Die Zustimmung ist nach wie vor hoch, allerdings kritisierten im Jahr 2018 mehr Menschen in Deutschland die Umsetzung der Energiewende als im Vorjahr. Das ist ein Ergebnis des "sozialen Nachhaltigkeitsbarometers der Energiewende 2018", einer Studie des Instituts für transformative Nachhaltigkeitsforschung (IASS) in Potsdam.
So befürworten 90 Prozent der Bevölkerung die Energiewende, für 80 Prozent ist sie sogar eine Gemeinschaftsaufgabe, bei der jeder mitwirken sollte. Für das Nachhaltigkeitsbarometer wurden im August und September vergangenen Jahres um die 6.600 Haushalte bundesweitweit befragt.
Während die übergroße Mehrheit der Bevölkerung die Energiewende also gutheißt, kritisieren immer mehr Menschen die Organisation und Durchführung. "Wir stellen fest, dass die Kritik an der Energiewende in allen abgefragten Bereichen stark zugenommen hat", sagte Studien-Autorin Daniela Setton vom IASS bei der Vorstellung heute in Berlin. "Mehr Menschen als 2017 halten sie für teuer, chaotisch, ungerecht oder elitär." Letzteres gelte selbst für die Menschen, die schon selbst in Erneuerbare investiert haben.
Auch die Kritik an der Regierungspolitik hat zugenommen. "Die Bundesregierung kann die Bevölkerung nicht überzeugen", resümiert Setton. So waren im vergangenen Jahr insgesamt 61 Prozent der Bevölkerung mit der Arbeit der Bundesregierung an der Energiewende unzufrieden. Beim Nachhaltigkeitsbarometer des Vorjahres waren es 49 Prozent gewesen.
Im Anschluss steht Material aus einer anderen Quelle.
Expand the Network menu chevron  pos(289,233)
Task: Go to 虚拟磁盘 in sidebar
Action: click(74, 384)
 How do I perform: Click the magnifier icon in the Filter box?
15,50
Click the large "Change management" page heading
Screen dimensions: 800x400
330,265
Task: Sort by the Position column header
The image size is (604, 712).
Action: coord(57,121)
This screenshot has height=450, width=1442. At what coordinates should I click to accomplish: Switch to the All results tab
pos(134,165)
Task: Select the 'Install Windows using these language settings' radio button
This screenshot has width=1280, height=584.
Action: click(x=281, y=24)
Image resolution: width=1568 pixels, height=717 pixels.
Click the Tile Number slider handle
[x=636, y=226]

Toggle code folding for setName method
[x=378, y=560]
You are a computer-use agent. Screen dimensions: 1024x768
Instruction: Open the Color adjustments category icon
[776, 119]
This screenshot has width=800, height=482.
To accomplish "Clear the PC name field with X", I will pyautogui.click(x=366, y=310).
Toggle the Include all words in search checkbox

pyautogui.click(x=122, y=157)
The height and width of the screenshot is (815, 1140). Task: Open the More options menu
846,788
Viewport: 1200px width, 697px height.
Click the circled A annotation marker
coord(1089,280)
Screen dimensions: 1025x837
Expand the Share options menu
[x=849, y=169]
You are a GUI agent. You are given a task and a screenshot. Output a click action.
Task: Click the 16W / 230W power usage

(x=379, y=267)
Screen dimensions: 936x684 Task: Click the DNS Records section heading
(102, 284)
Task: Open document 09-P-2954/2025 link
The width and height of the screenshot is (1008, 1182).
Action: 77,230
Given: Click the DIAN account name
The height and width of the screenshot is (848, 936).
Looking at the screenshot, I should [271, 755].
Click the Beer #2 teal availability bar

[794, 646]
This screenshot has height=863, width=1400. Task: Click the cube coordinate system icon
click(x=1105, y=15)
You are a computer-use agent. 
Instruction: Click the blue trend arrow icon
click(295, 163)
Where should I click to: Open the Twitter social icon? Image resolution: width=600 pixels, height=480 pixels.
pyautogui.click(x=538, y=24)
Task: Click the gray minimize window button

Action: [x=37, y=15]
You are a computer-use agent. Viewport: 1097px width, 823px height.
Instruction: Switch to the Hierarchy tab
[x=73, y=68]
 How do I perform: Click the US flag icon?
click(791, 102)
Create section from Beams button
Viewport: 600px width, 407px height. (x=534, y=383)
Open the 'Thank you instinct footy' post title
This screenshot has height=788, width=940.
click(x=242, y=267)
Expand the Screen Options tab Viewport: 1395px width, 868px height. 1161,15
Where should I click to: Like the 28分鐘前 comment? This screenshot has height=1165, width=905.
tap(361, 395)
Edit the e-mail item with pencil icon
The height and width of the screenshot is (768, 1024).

Hauptgrund für die Unzufriedenheit war laut Umfrage, dass die Energiewende zu langsam vorangehe, um das Klima wirksam zu schützen. Das sagten 58 Prozent der Unzufriedenen. An zweiter und dritter Stelle kommen mangelnde soziale Gerechtigkeit und hohe Kosten.
CO2-Preis nur, wenn es Entlastungen gibt
Für den Kohleausstieg gab es auch 2018 unverändert eine Mehrheit. Fast zwei Drittel (64 Prozent) der Bevölkerung sind dafür. In der Lausitz, zu der die IASS-Wissenschaftler eine gesonderte Stichprobe von 300 Haushalten nahmen, waren hingegen 43 Prozent gegen den Kohleausstieg und nur 27 Prozent dafür.
Das gilt allerdings nur für die Braunkohleregion selbst, in den Braunkohle-Ländern Sachsen, Sachsen-Anhalt und Brandenburg insgesamt ist jeweils eine relative Mehrheit für den Kohleausstieg.
Auch einen CO2-Preis, wie ihn Umweltministerin Svenja Schulze (SPD) vorschlägt, befürworten mehr als die Hälfte der Befragten (54 Prozent). Eine knappe Hälfte findet eine Einführung allerdings nur akzeptabel, wenn es an anderer Stelle Entlastungen gibt. "Ein CO2-Preis dürfte auf Akzeptanz stoßen, wenn es einen sichtbaren und überzeugenden Ausgleich gibt", so Setton.
"Es ist wesentlich, dass die Politik jetzt zeigt: Wo wollen wir hin? Und dann alles tut, um das Ziel zu erreichen", sagte Ortwin Renn, Wissenschaftlicher Direktor des IASS, zu der gestiegenen Unzufriedenheit der Bürger mit der Bundesregierung. "In den Sektoren Verkehr und Wärme gibt es in den nächsten Jahren große Probleme durch die EU-Strafzahlungen. Die kommen sicher nicht gut an."
Auch Daniela Setton bescheinigte der Bundesregierung einen Mangel an politischer Führung. Die Wissenschaftlerin plädiert für mehr Courage: "Insgesamt ist für die Energiewende auch politischer Mut gefragt. Politische Grundsatzentscheidungen in Kommissionen auszulagern ist ein Weg, den man überdenken sollte."
Vielleicht ist zumindest die Umweltministerin mit ihrem Entwurf des Klimaschutzgesetzes aber schon auf einem guten Weg dorthin. Ortwin Renn ist jedenfalls sicher: "Das Klimaschutzgesetz wäre ein wesentlicher Gesichtspunkt, um kurzfristig erreichbare Ziele zu setzen."